GIVEN EXERCISE A: Please turn the entries running from the line that contains "How do I perform: Open" through the line that contains "Action: (x=219, y=191)" into a numbered list, leaving out blank lines.

TEXT SECTION:

——

Mars. National Geographic Channel. Monday, November 14, 9 p.m.
Over the years, Hollywood has populated Mars with hungry bat-rat-spiders, horny little bald guys, decapitationist ghosts, and even dorky little nerd children who look like Pia Zadora. But now, the National Geographic Channel's miniseries Mars will change forever the way we think about the planet, for it boldly goes where no man has gone before, into the very cosmic bowels of tedium and ennui.
A weird attempt to blend documentary and sci-fi, Mars is an exquisite botch of both. Its only real accomplishment is to set back the reputation of executive producer Ron Howard to the days when he was murdering the mommies of adorable little baby birds on The Andy Griffith Show.
Mars is structured, to use a far more elegant term than is actually warranted, as a mockumentary about a manned mission to Mars in 2033. About half the show is devoted to the fictional mission, half to the real work of "pioneers" in the field, particularly Elon Musk and his mercantilist interplanetary-colonization SpaceX boondoggle, for which Mars often seems a cruelly overlong infomercial.

——

(Collected data)
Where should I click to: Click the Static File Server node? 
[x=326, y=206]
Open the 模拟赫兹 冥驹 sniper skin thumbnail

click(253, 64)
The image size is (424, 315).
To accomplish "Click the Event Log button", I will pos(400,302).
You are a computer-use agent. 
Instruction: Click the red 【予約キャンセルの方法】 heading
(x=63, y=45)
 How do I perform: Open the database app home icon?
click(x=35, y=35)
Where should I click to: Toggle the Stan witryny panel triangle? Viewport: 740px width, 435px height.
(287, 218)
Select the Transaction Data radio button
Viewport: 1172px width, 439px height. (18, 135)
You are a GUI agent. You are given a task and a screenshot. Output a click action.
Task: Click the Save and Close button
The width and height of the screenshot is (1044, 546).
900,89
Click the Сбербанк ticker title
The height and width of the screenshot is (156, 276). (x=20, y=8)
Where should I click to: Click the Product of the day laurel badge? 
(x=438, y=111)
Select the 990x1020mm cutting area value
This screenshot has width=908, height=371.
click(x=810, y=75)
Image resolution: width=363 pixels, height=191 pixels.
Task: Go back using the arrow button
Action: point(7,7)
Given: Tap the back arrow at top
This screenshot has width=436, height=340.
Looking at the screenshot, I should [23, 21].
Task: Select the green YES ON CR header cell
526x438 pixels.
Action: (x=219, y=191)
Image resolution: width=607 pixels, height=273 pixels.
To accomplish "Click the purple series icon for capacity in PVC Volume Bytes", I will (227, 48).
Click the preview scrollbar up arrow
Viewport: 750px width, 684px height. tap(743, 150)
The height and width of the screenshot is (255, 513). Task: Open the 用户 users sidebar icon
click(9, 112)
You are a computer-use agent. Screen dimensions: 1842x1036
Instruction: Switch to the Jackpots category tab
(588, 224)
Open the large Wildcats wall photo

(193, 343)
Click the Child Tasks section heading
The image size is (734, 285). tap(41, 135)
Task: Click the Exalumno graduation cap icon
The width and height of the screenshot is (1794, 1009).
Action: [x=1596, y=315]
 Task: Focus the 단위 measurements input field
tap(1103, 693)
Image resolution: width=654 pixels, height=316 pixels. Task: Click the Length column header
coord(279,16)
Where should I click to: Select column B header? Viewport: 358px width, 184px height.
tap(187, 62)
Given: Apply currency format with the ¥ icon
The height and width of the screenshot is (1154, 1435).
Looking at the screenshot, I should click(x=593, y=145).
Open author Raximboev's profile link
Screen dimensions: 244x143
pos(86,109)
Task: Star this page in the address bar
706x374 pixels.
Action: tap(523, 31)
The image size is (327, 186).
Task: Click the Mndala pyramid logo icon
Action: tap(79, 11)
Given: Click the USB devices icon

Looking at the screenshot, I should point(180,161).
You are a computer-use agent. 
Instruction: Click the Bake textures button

——

GIVEN EXERCISE B:
Answer these about the review:
(i) In what year is the fictional manned mission to Mars set?
(ii) Who is the executive producer of Mars?
(iii) On what day and at what time does Mars air?

OUTPUT A:
1.  How do I perform: Open the database app home icon?
2. click(x=35, y=35)
3. Where should I click to: Toggle the Stan witryny panel triangle? Viewport: 740px width, 435px height.
4. (287, 218)
5. Select the Transaction Data radio button
6. Viewport: 1172px width, 439px height. (18, 135)
7. You are a GUI agent. You are given a task and a screenshot. Output a click action.
8. Task: Click the Save and Close button
9. The width and height of the screenshot is (1044, 546).
10. 900,89
11. Click the Сбербанк ticker title
12. The height and width of the screenshot is (156, 276). (x=20, y=8)
13. Where should I click to: Click the Product of the day laurel badge? 
14. (x=438, y=111)
15. Select the 990x1020mm cutting area value
16. This screenshot has width=908, height=371.
17. click(x=810, y=75)
18. Image resolution: width=363 pixels, height=191 pixels.
19. Task: Go back using the arrow button
20. Action: point(7,7)
21. Given: Tap the back arrow at top
22. This screenshot has width=436, height=340.
23. Looking at the screenshot, I should [23, 21].
24. Task: Select the green YES ON CR header cell
25. 526x438 pixels.
26. Action: (x=219, y=191)

OUTPUT B:
(i) 2033
(ii) Ron Howard
(iii) Monday, November 14, at 9 p.m.